◆ ASSIGNMENT
Please return exactly the line that contains "Instruction: Select the sphere geometry icon" and every line after it, through the last line of the records below, with no pictures.

◆ RECORD EXCERPTS
--- START ---
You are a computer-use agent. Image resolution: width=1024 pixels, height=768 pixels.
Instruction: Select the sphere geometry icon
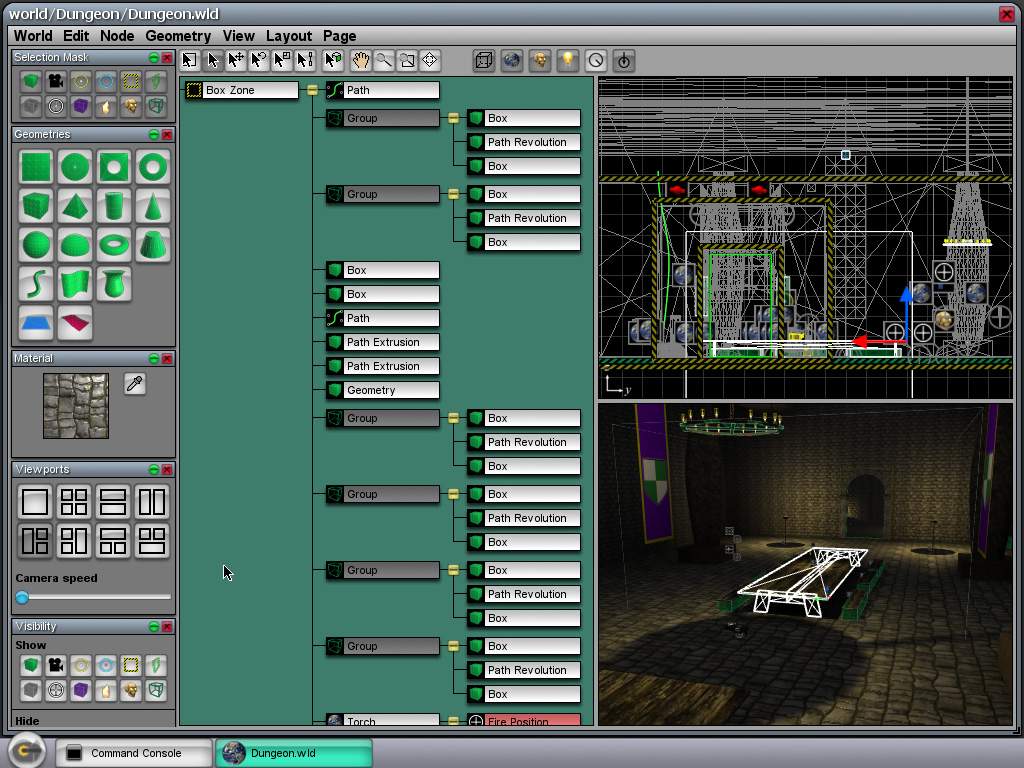pyautogui.click(x=35, y=245)
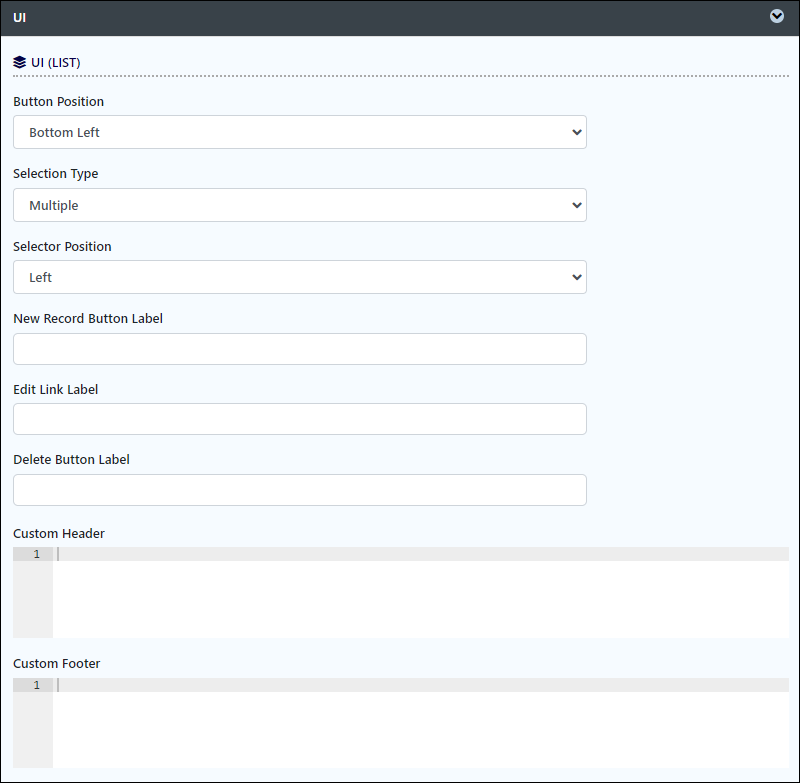800x783 pixels.
Task: Click the Custom Header label
Action: (x=59, y=533)
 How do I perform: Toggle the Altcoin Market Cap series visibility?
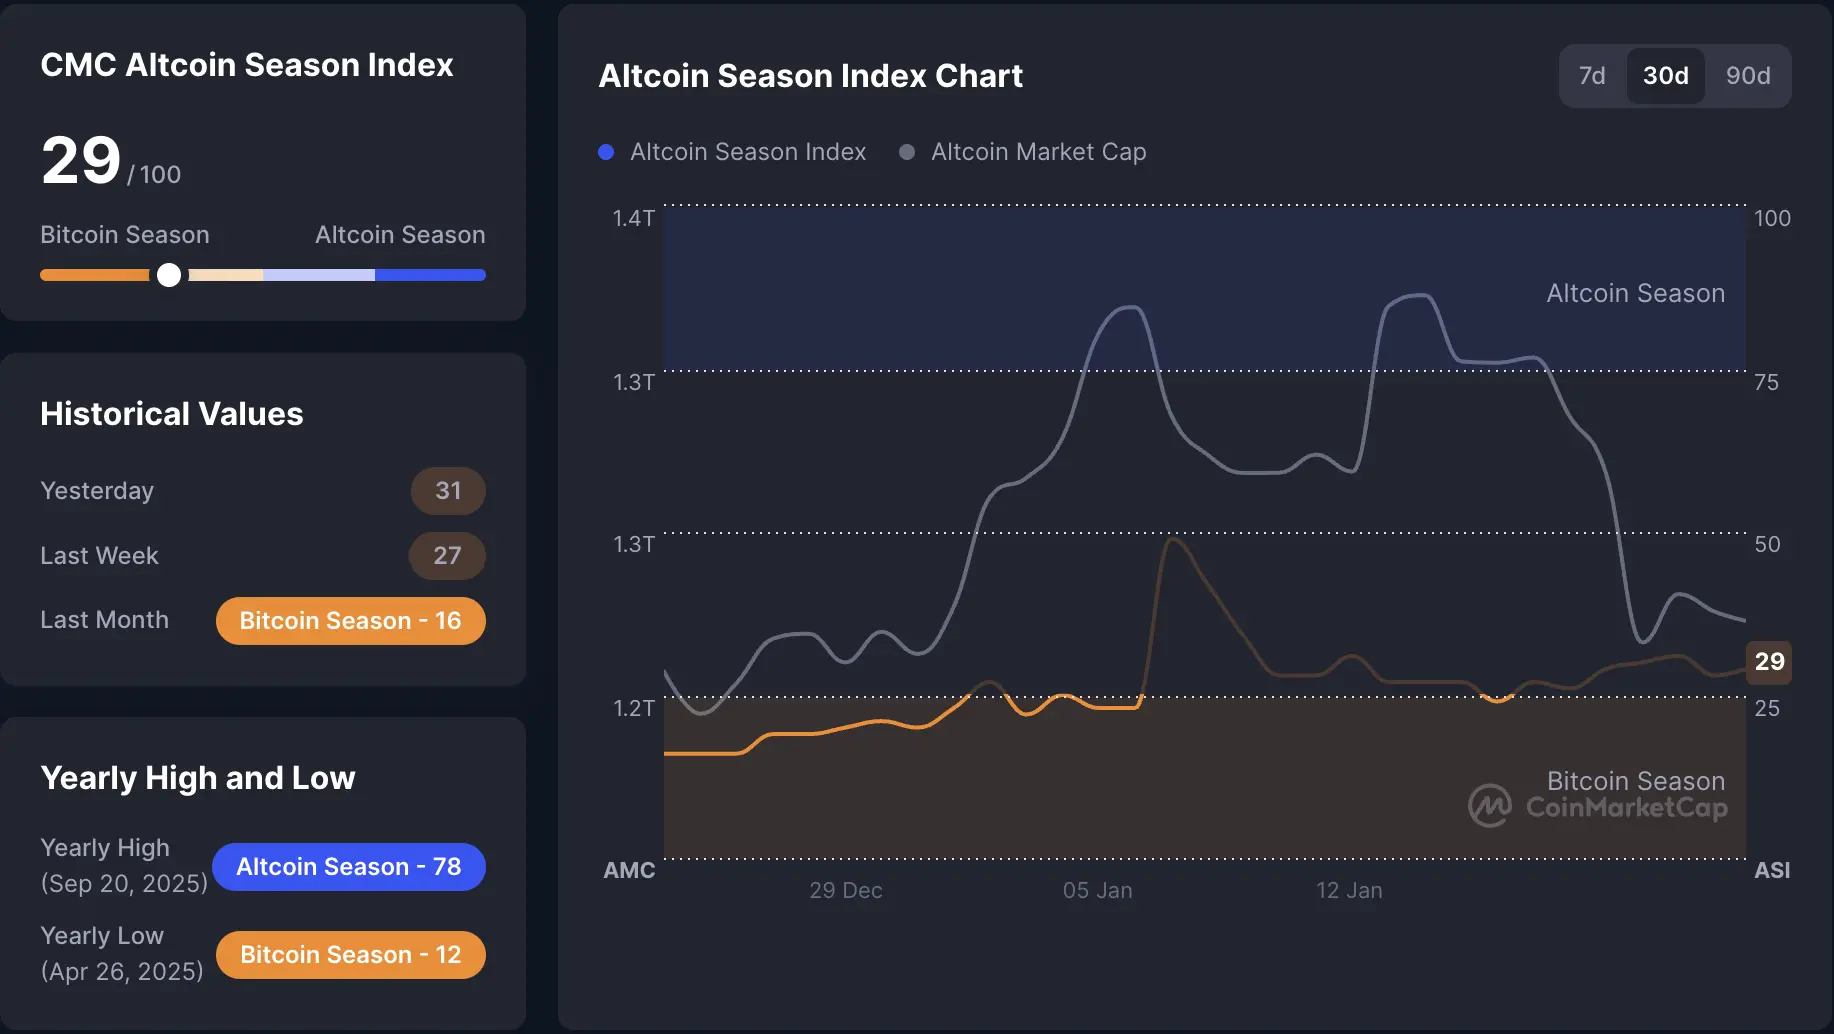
--- END ---
◆ FINAL ANSWER
Instruction: Select the sphere geometry icon
pyautogui.click(x=35, y=245)
800x783 pixels.
Task: Click the Custom Header label
Action: (x=59, y=533)
 How do I perform: Toggle the Altcoin Market Cap series visibility?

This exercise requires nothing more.